§ Input material

:::

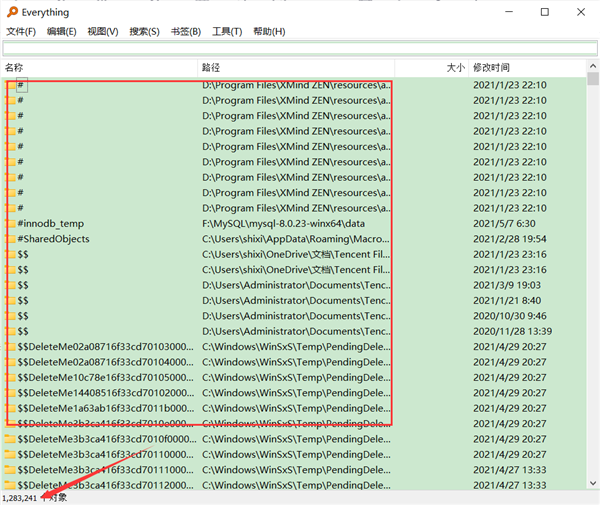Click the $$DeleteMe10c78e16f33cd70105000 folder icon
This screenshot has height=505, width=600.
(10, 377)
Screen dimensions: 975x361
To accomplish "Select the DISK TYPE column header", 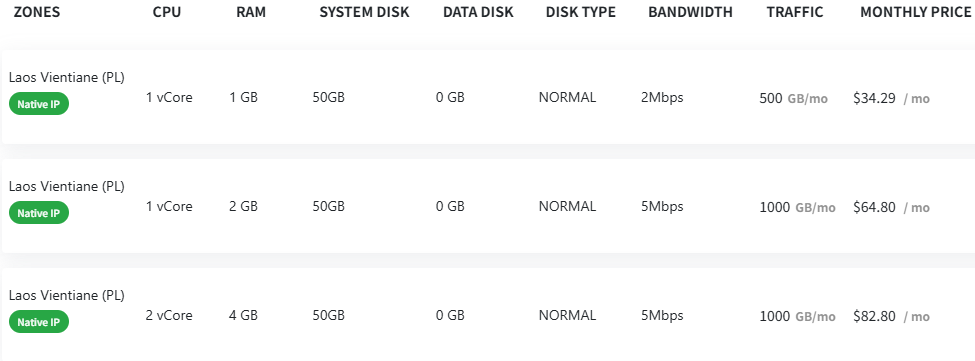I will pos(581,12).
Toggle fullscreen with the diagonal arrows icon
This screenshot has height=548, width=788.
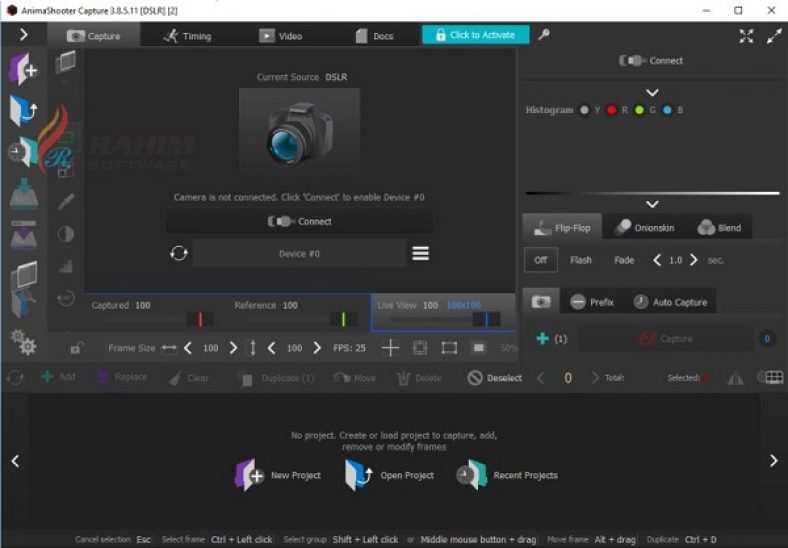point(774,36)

:::

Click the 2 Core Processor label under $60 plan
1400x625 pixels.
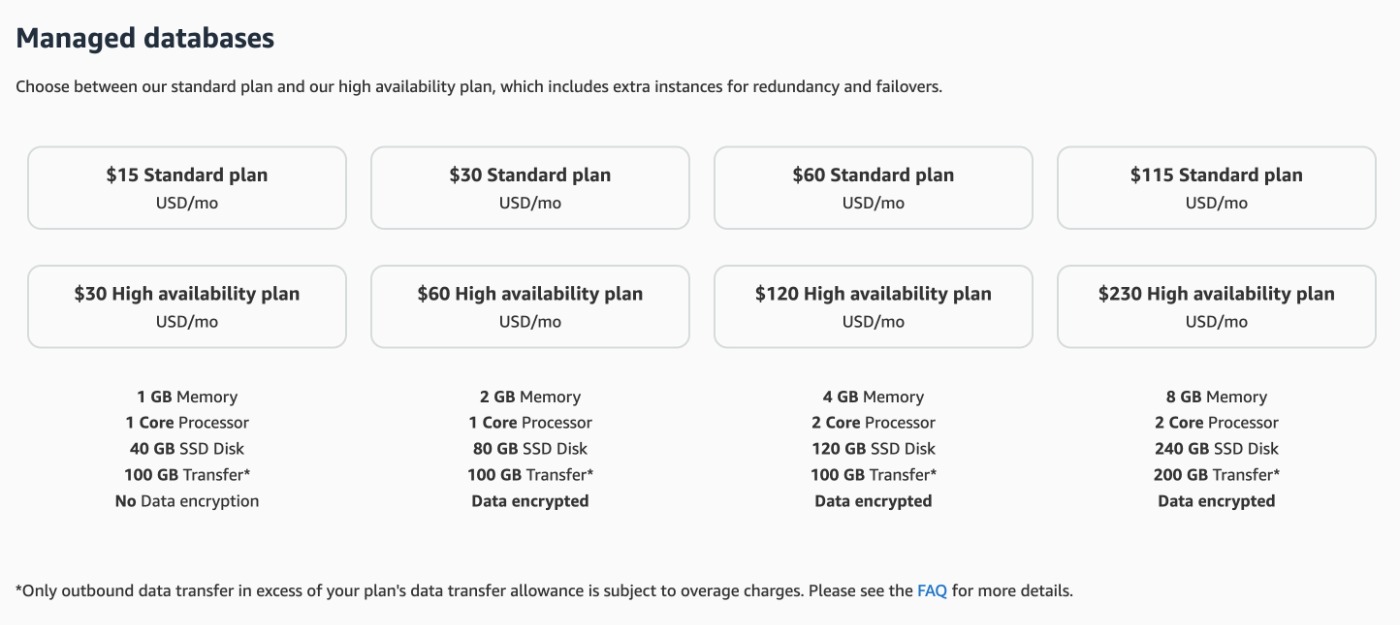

:::

§ Problem description
Repeat, word for word, the lines above between the line holding "Click the 2" and the line holding "1400x625 pixels.", inclusive; omit everything else.

§ Written solution
Click the 2 Core Processor label under $60 plan
1400x625 pixels.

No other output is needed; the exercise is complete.